### THE TASK
The needed output is the run of lines below from the one containing "[Increase quantity] (129, 718)" through the one containing "Volume4（2016） (129, 596)", copied exactly and free of pictures.

### Screenshot grounding data
··········
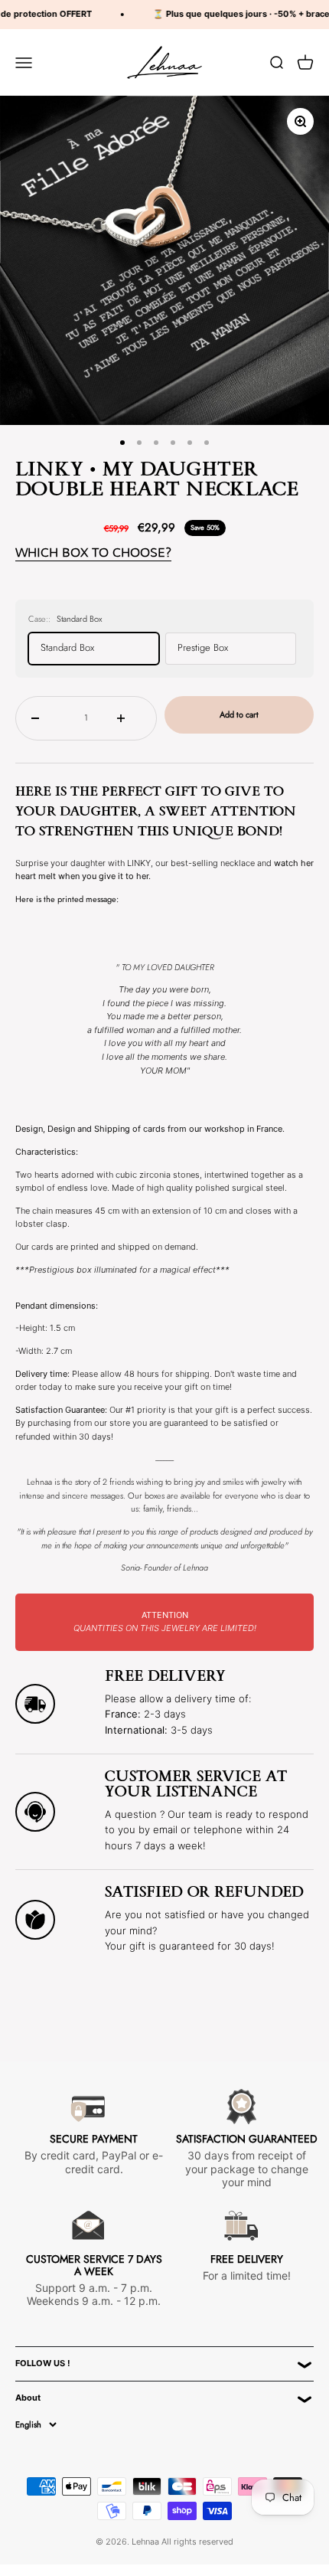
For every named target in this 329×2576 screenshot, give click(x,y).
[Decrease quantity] (43, 718)
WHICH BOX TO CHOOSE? (93, 552)
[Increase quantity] (129, 718)
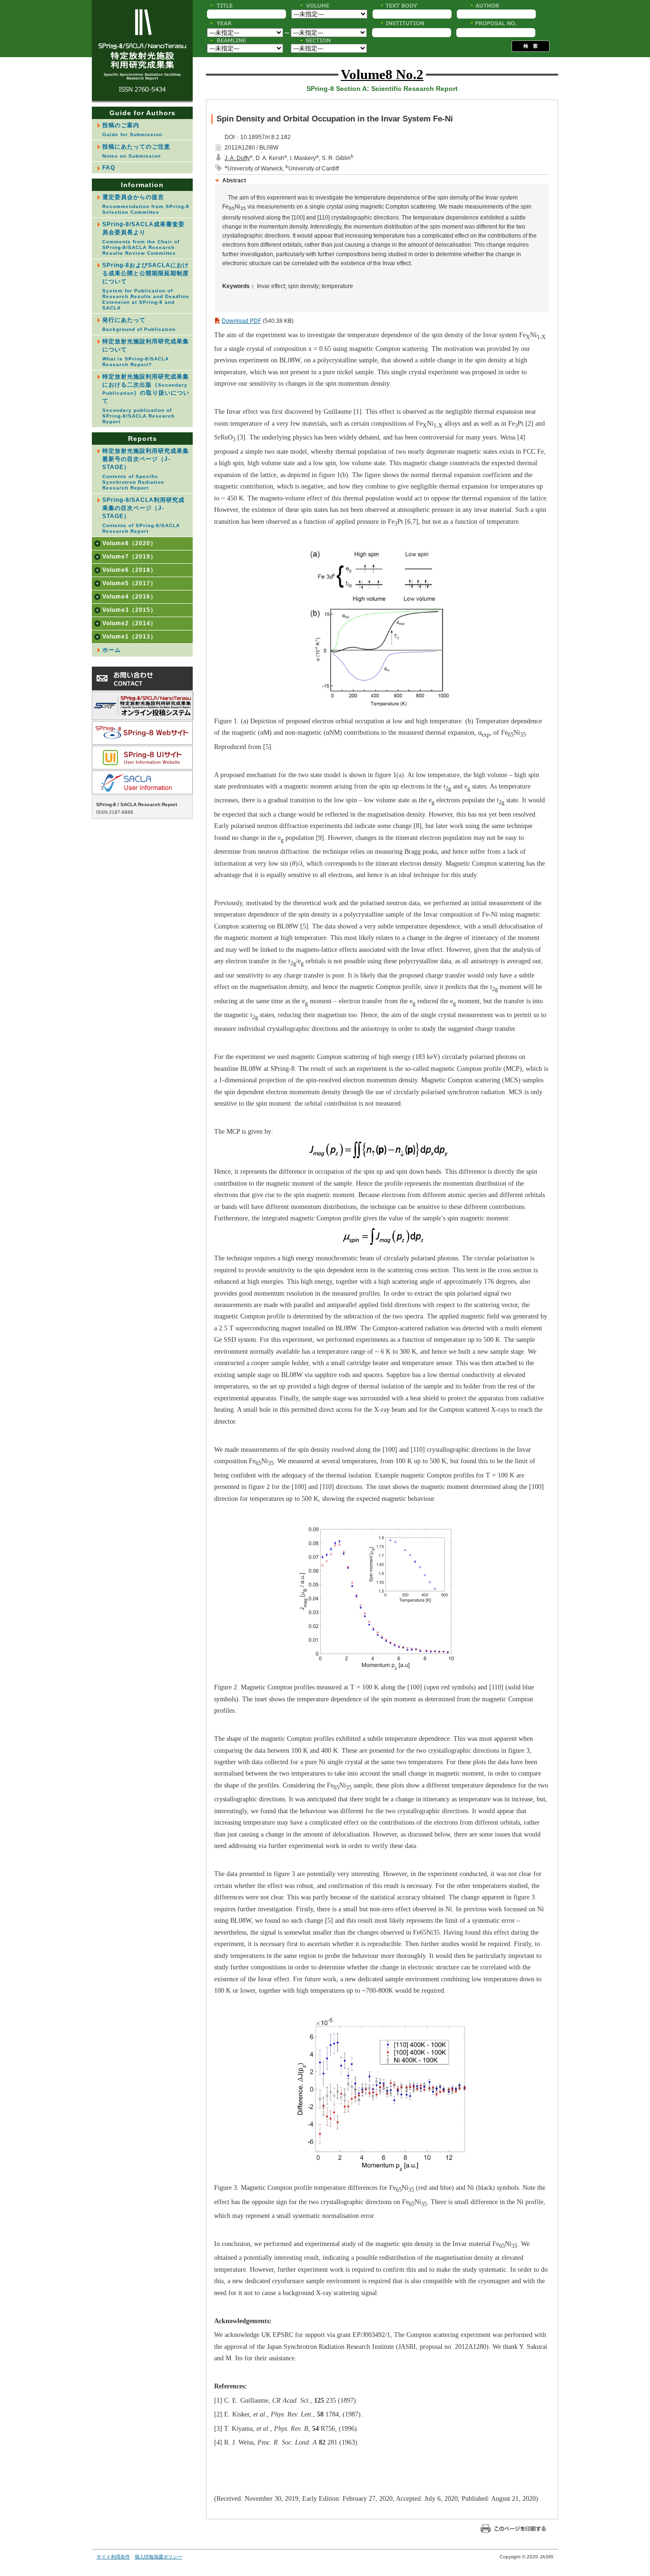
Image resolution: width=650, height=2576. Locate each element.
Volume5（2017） (129, 583)
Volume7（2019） (129, 556)
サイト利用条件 (113, 2556)
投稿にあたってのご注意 (136, 151)
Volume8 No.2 (382, 74)
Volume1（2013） (129, 636)
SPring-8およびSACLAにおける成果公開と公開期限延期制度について (145, 286)
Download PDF (241, 321)
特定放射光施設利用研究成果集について (145, 352)
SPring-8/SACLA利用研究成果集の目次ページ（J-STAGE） (143, 515)
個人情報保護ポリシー (158, 2556)
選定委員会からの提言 (145, 204)
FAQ (108, 167)
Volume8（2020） (129, 543)
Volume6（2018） (129, 570)
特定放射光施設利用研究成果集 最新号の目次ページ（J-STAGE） (147, 469)
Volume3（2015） (129, 610)
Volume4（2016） (129, 596)
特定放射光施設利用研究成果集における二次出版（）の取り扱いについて (145, 398)
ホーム (111, 650)
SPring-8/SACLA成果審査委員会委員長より (143, 238)
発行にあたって (139, 324)
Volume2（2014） (129, 623)
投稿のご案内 (132, 129)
··········
### SOLUTION TO THIS EXERCISE
[Increase quantity] (129, 718)
Image resolution: width=650, height=2576. Locate each element.
Volume5（2017） (129, 583)
Volume7（2019） (129, 556)
サイト利用条件 (113, 2556)
投稿にあたってのご注意 (136, 151)
Volume8 No.2 (382, 74)
Volume1（2013） (129, 636)
SPring-8およびSACLAにおける成果公開と公開期限延期制度について (145, 286)
Download PDF (241, 321)
特定放射光施設利用研究成果集について (145, 352)
SPring-8/SACLA利用研究成果集の目次ページ（J-STAGE） (143, 515)
個人情報保護ポリシー (158, 2556)
選定委員会からの提言 (145, 204)
FAQ (108, 167)
Volume8（2020） (129, 543)
Volume6（2018） (129, 570)
特定放射光施設利用研究成果集 最新号の目次ページ（J-STAGE） (147, 469)
Volume3（2015） (129, 610)
Volume4（2016） (129, 596)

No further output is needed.